Task prompt:
Once the line containing "Where should I click to: Bookmark" is found in the entries below, reproduce it and every line after it, stopping at and including the line containing "Click the refresh icon"; reproduce nothing else, and keep each line exact.
Entries provided section start
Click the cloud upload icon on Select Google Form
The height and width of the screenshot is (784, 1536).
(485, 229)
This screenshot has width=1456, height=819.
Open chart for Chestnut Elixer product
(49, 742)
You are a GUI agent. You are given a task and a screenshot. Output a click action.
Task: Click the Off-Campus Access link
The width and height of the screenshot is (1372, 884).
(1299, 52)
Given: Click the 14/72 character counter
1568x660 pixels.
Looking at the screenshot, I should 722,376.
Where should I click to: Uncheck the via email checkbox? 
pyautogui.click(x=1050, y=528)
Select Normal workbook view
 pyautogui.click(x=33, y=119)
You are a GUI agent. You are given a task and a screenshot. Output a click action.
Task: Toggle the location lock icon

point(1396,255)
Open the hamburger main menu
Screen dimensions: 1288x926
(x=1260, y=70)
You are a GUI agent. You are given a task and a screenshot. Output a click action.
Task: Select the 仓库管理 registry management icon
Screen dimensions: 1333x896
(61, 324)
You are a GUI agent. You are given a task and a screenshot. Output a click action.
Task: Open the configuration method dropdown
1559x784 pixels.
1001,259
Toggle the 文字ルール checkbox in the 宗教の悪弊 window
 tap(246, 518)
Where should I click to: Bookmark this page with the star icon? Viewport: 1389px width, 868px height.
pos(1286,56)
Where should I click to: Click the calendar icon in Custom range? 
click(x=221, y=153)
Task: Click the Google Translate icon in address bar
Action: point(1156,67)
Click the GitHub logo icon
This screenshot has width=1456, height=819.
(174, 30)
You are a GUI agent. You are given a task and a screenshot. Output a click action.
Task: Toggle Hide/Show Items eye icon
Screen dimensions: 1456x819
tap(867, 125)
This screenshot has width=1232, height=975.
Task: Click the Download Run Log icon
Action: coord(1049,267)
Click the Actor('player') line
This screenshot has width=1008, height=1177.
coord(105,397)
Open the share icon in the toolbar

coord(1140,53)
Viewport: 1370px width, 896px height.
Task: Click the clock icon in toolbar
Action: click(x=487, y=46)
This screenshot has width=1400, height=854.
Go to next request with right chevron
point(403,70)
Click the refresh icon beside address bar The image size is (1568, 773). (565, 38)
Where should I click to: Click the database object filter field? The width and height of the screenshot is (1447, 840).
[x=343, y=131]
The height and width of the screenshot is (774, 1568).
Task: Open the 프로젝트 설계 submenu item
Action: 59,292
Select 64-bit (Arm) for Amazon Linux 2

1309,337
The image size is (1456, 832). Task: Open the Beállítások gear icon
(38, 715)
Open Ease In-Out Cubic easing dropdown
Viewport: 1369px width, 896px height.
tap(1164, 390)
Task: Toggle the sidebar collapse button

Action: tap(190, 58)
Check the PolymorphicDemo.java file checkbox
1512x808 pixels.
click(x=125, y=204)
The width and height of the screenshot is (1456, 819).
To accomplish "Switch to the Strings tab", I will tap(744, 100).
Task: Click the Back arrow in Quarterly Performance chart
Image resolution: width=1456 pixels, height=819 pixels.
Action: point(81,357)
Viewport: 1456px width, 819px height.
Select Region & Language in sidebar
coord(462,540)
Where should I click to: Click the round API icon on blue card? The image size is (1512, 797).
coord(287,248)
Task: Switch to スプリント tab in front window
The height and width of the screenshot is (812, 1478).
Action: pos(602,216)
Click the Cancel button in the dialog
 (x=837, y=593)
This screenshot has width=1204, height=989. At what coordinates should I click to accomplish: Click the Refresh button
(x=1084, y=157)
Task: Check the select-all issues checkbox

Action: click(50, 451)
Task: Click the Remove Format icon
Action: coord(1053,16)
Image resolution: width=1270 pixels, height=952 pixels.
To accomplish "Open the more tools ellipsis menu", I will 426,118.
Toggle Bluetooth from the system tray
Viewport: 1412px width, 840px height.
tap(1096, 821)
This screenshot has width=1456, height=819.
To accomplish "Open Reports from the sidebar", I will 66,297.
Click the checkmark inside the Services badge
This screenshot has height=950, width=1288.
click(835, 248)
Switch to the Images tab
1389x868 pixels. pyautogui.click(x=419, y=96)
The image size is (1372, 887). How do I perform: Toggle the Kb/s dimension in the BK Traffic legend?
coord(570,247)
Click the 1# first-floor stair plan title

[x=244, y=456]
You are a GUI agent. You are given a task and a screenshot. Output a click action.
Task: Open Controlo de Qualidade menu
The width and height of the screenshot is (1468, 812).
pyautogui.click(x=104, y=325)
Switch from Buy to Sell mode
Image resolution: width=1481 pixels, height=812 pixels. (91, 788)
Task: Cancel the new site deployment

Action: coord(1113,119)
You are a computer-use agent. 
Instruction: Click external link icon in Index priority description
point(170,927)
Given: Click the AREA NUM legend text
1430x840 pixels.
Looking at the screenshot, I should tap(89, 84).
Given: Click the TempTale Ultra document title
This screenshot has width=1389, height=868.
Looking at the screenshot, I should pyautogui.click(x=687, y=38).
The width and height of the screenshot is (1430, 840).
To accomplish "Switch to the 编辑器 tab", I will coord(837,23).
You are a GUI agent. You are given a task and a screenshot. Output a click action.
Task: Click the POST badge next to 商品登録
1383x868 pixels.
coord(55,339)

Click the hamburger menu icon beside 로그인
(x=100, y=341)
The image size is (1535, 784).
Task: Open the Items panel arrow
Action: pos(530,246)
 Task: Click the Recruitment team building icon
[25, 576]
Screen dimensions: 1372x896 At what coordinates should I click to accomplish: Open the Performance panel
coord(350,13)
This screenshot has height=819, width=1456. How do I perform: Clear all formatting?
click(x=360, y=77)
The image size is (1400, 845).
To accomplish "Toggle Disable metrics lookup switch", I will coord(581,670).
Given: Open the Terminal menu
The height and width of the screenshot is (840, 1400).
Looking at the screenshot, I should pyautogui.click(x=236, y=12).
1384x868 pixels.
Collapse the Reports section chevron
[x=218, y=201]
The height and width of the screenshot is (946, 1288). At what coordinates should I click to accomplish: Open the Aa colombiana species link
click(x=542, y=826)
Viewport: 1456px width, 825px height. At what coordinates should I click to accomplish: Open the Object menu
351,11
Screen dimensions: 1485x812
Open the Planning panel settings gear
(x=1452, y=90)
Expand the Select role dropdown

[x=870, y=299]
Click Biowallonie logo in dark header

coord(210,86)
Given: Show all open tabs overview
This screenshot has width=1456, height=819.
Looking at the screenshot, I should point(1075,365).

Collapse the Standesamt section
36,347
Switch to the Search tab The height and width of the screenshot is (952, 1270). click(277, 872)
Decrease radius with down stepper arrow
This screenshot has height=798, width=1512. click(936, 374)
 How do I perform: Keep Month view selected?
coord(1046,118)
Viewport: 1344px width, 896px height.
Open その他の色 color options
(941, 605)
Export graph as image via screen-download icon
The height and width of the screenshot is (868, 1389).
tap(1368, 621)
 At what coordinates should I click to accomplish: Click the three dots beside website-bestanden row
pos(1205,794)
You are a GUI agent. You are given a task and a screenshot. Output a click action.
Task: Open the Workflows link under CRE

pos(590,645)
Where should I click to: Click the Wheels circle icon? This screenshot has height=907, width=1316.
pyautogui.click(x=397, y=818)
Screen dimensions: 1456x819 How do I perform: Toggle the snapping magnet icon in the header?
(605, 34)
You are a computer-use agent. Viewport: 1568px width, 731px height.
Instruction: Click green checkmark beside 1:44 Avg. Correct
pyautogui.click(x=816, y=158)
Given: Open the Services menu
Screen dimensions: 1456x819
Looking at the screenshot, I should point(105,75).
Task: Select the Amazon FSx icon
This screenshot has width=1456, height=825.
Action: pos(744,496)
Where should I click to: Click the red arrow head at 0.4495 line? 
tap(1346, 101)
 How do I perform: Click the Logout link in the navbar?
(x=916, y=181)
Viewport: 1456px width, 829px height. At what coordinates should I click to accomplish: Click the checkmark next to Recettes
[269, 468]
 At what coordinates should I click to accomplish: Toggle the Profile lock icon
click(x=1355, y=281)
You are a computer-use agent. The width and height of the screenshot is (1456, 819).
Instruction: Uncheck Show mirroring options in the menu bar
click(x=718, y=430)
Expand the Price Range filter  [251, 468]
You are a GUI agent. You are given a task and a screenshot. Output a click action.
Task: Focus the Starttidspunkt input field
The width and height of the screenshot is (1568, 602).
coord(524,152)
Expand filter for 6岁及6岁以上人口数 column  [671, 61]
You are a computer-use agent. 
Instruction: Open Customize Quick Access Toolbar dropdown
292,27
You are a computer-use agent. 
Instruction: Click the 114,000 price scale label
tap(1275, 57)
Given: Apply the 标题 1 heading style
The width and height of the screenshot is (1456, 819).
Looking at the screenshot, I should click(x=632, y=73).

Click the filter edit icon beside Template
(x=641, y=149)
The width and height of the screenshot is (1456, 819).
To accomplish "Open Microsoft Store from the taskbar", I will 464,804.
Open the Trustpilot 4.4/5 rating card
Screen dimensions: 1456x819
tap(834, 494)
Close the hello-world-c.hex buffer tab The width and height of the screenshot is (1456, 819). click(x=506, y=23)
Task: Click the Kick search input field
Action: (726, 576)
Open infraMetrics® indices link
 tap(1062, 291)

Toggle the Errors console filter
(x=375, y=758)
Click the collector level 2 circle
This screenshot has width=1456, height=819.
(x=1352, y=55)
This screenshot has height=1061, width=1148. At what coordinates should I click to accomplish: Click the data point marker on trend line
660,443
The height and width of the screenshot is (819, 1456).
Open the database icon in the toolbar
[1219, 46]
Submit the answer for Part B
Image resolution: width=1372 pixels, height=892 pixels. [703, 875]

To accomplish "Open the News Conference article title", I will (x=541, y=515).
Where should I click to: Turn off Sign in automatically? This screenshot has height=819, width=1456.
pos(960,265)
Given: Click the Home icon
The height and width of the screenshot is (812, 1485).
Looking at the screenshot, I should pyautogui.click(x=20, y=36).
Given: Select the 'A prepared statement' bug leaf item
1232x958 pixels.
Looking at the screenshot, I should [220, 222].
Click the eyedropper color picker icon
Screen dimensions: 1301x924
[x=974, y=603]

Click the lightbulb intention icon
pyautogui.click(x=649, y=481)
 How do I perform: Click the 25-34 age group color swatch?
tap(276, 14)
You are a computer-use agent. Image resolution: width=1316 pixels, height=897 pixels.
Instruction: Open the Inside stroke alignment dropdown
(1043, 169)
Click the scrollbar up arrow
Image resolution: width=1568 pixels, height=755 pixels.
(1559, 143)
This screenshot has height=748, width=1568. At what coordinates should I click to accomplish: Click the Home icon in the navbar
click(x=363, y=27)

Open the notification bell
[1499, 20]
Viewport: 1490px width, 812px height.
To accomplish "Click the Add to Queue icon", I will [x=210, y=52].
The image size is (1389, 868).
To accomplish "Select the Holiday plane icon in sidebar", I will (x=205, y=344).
Entries provided section end
Output for this task:
Where should I click to: Bookmark this page with the star icon? Viewport: 1389px width, 868px height.
pos(1286,56)
Where should I click to: Click the calendar icon in Custom range? 
click(x=221, y=153)
Task: Click the Google Translate icon in address bar
Action: point(1156,67)
Click the GitHub logo icon
This screenshot has width=1456, height=819.
(174, 30)
You are a GUI agent. You are given a task and a screenshot. Output a click action.
Task: Toggle Hide/Show Items eye icon
Screen dimensions: 1456x819
tap(867, 125)
This screenshot has width=1232, height=975.
Task: Click the Download Run Log icon
Action: coord(1049,267)
Click the Actor('player') line
This screenshot has width=1008, height=1177.
coord(105,397)
Open the share icon in the toolbar

coord(1140,53)
Viewport: 1370px width, 896px height.
Task: Click the clock icon in toolbar
Action: click(x=487, y=46)
This screenshot has width=1400, height=854.
Go to next request with right chevron
point(403,70)
Click the refresh icon beside address bar The image size is (1568, 773). (565, 38)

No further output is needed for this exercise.